## Excerpt

= = = =

We had a power outage last week and the local disks on our cluster were
wiped out. My tester was in there. But, I can rewrite it after SC.

  George.

On Sat, Nov 7, 2015 at 12:04 PM, Ralph Castain <r...@open-mpi.org> wrote:

> Could you send me your stress test? I’m wondering if it is just something
> about how we set socket options
>
>
> On Nov 7, 2015, at 8:58 AM, George Bosilca <bosi...@icl.utk.edu> wrote:
>
> I has to postpone this until after SC. However, I ran for 3 days a stress
> test of UDS reproducing the opening and sending of data (what Ralph said in
> his email) and I never could get a deadlock.
>
>   George.
>
>
> On Sat, Nov 7, 2015 at 11:26 AM, Ralph Castain <r...@open-mpi.org> wrote:
>
>> George was looking into it, but I don’t know if he has had time recently
>> to continue the investigation. We understand “what” is happening (accept
>> sometimes ignores the connection), but we don’t yet know “why”. I’ve done
>> some digging around the web, and found that sometimes you can try to talk
>> to a Unix Domain Socket too quickly - i.e., you open it and then send to
>> it, but the OS hasn’t yet set it up. In those cases, you can hang the
>> socket. However, I’ve tried adding some artificial delay, and while it
>> helped, it didn’t completely solve the problem.
>>
>> I have an idea for a workaround (set a timer and retry after awhile), but
>> would obviously prefer a real solution. I’m not even sure it will work as
>> it is unclear that the server (who is the one hung in accept) will break
>> free if the client closes the socket and retries.
>>
>>
>> On Nov 6, 2015, at 10:53 PM, Artem Polyakov <artpo...@gmail.com> wrote:
>>
>> Hello, is there any progress on this topic? This affects our PMIx
>> measurements.
>>
>> 2015-10-30 21:21 GMT+06:00 Ralph Castain <r...@open-mpi.org>:
>>
>>> I’ve verified that the orte/util/listener thread is not being started,
>>> so I don’t think it should be involved in this problem.
>>>
>>> HTH
>>> Ralph
>>>
>>> On Oct 30, 2015, at 8:07 AM, Ralph Castain <r...@open-mpi.org> wrote:
>>>
>>> Hmmm…there is a hook that would allow the PMIx server to utilize that
>>> listener thread, but we aren’t currently using it. Each daemon plus mpirun
>>> will call orte_start_listener, but nothing is currently registering and so
>>> the listener in that code is supposed to just return without starting the
>>> thread.
>>>
>>> So the only listener thread that should exist is the one inside the PMIx
>>> server itself. If something else is happening, then that would be a bug. I
>>> can look at the orte listener code to ensure that the thread isn’t
>>> incorrectly starting.

= = = =

Entries for finding text and elements:
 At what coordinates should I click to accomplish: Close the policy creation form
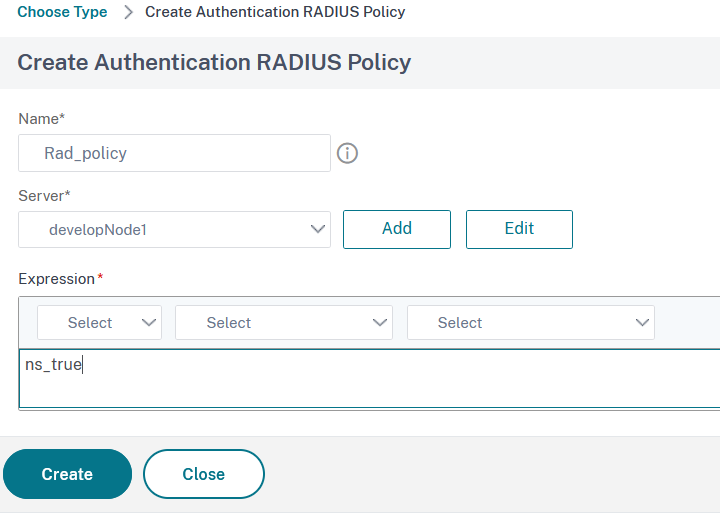point(204,474)
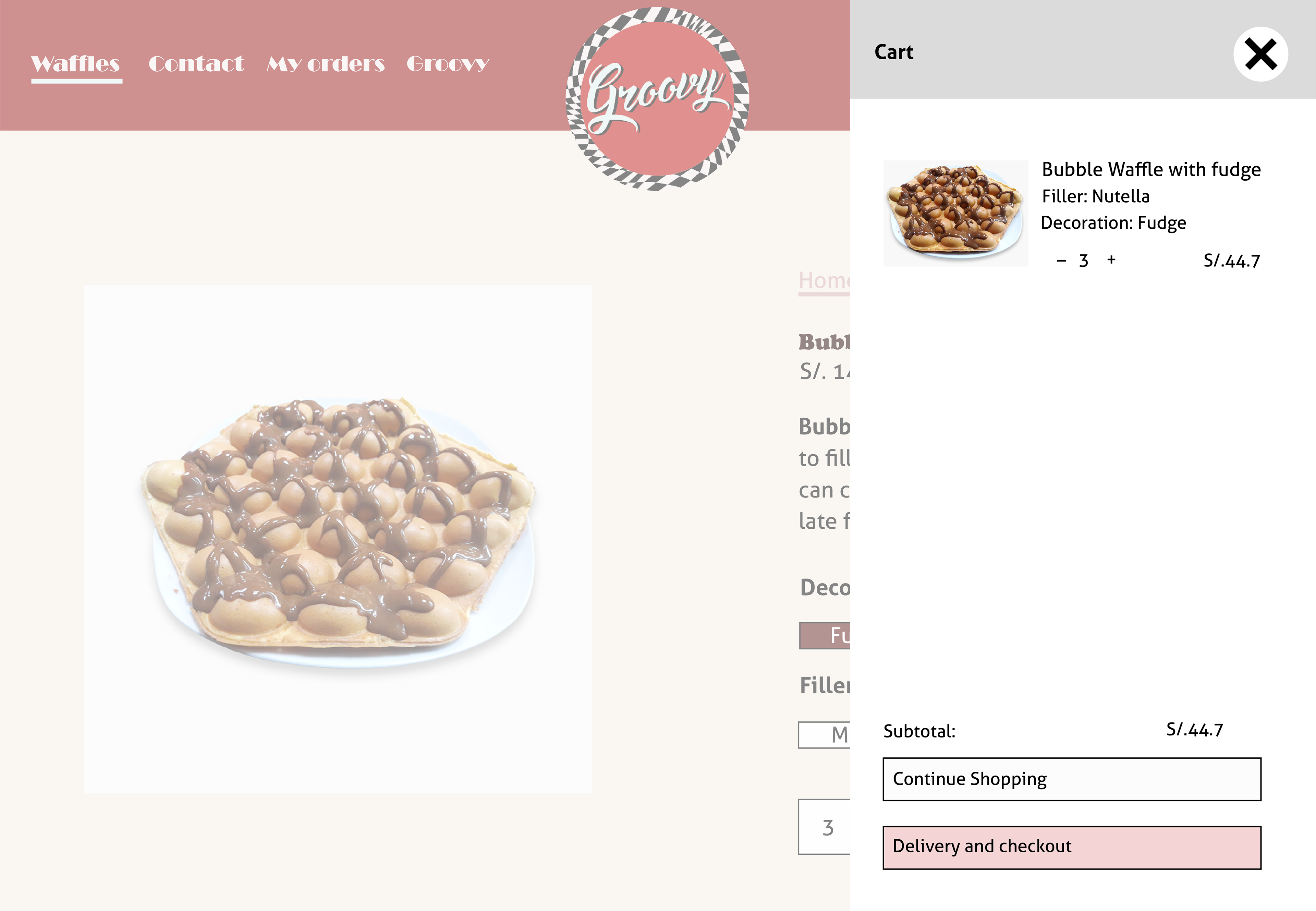Screen dimensions: 1316x911
Task: Click the Decoration: Fudge cart detail
Action: pyautogui.click(x=1113, y=223)
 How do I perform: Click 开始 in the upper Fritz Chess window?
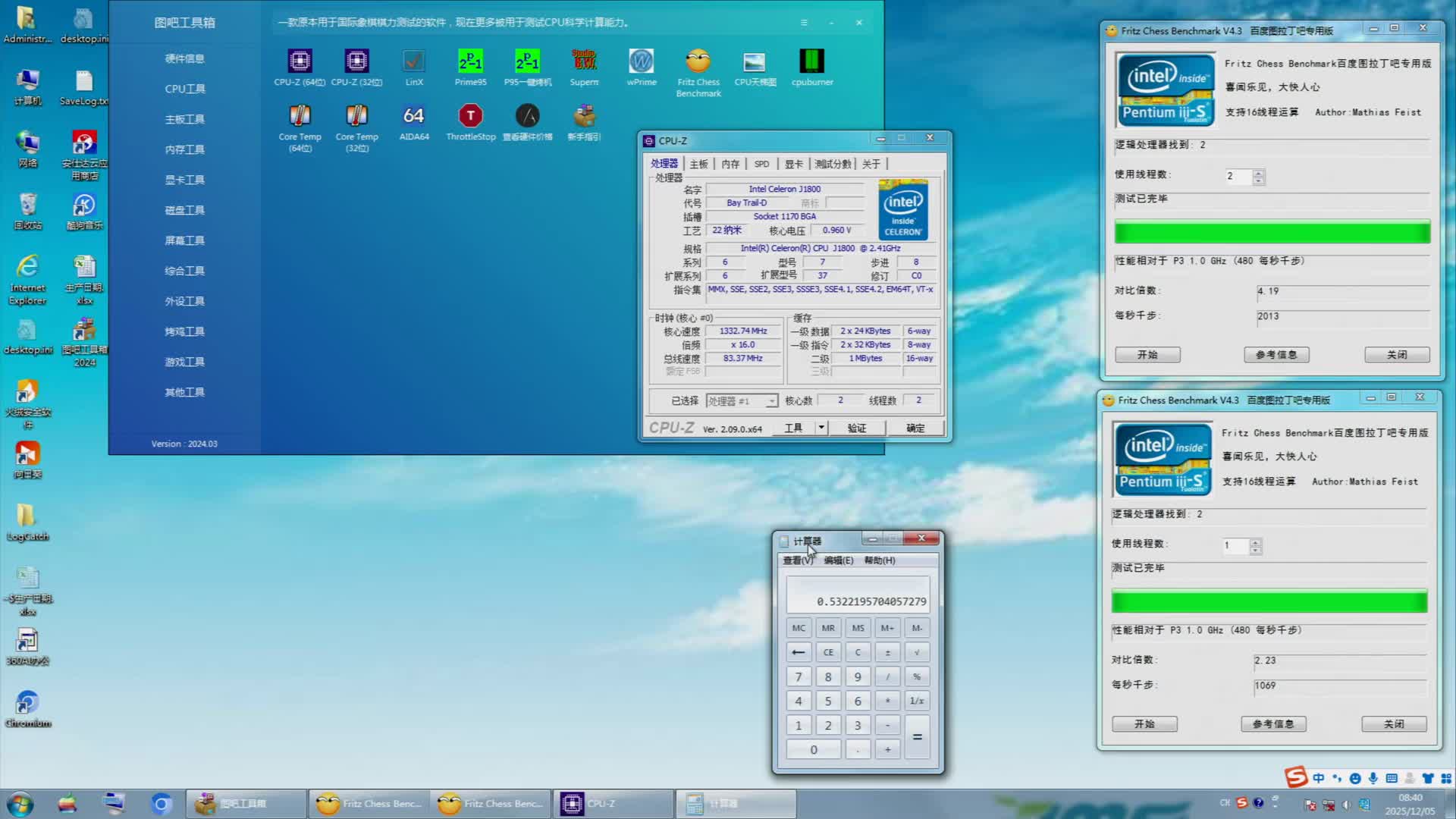(x=1147, y=355)
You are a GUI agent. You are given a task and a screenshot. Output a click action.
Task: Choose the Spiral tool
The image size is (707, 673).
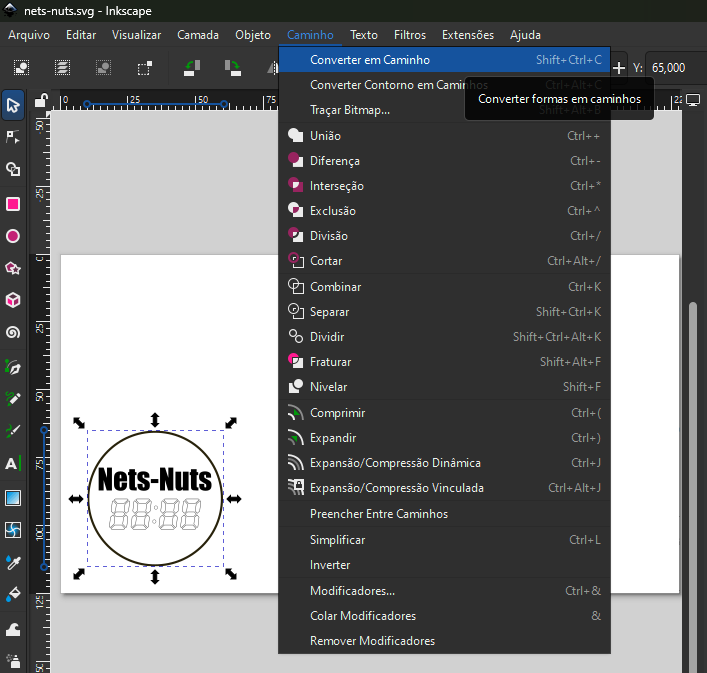tap(13, 333)
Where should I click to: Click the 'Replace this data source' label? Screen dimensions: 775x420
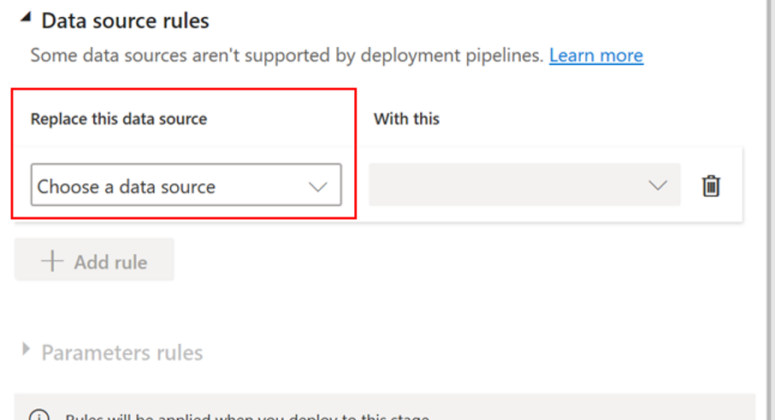pyautogui.click(x=119, y=118)
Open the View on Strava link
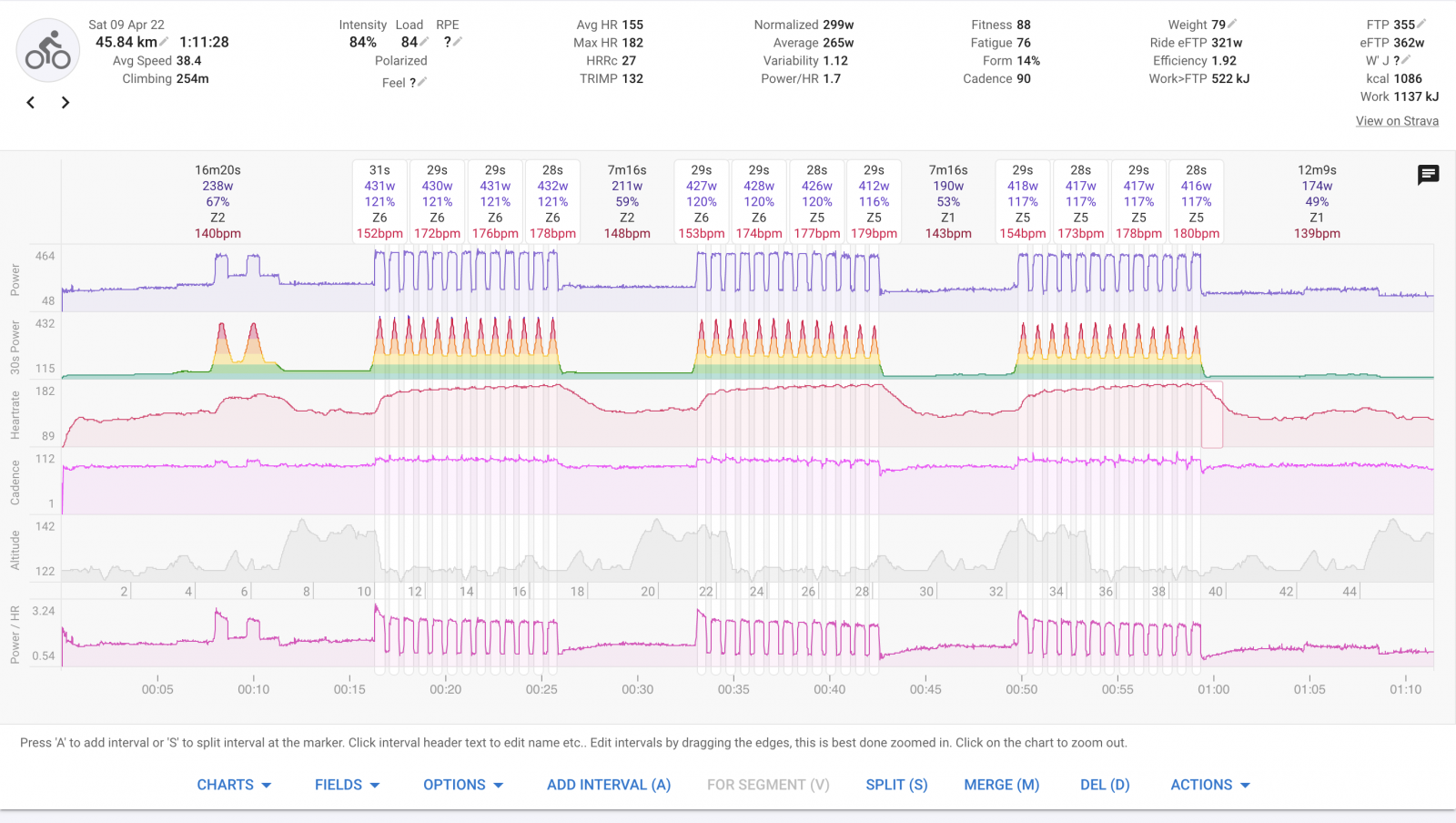Screen dimensions: 1456x823 [x=1397, y=121]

= = = =

## Directions
[A] In the email thread about the socket hang, restate word for word the passage starting at "On Sat, Nov 7, 2015 at 12:04" and ending at "get a deadlock.".
[B] Quote all of the rows below the email thread exactly, leaving out the pictures.

## Answers to the exercises
[A]
On Sat, Nov 7, 2015 at 12:04 PM, Ralph Castain <r...@open-mpi.org> wrote:

> Could you send me your stress test? I’m wondering if it is just something
> about how we set socket options
>
>
> On Nov 7, 2015, at 8:58 AM, George Bosilca <bosi...@icl.utk.edu> wrote:
>
> I has to postpone this until after SC. However, I ran for 3 days a stress
> test of UDS reproducing the opening and sending of data (what Ralph said in
> his email) and I never could get a deadlock.

[B]
 At what coordinates should I click to accomplish: Close the policy creation form
point(204,474)
Screen dimensions: 1316x911
Task: Click the Decoration: Fudge cart detail
Action: pyautogui.click(x=1113, y=223)
 How do I perform: Click 开始 in the upper Fritz Chess window?
(x=1147, y=355)
You are a GUI agent. You are given a task and a screenshot. Output a click action.
Task: Choose the Spiral tool
The image size is (707, 673).
tap(13, 333)
Where should I click to: Click the 'Replace this data source' label? Screen dimensions: 775x420
pyautogui.click(x=119, y=118)
Open the View on Strava link
Screen dimensions: 1456x823 [x=1397, y=121]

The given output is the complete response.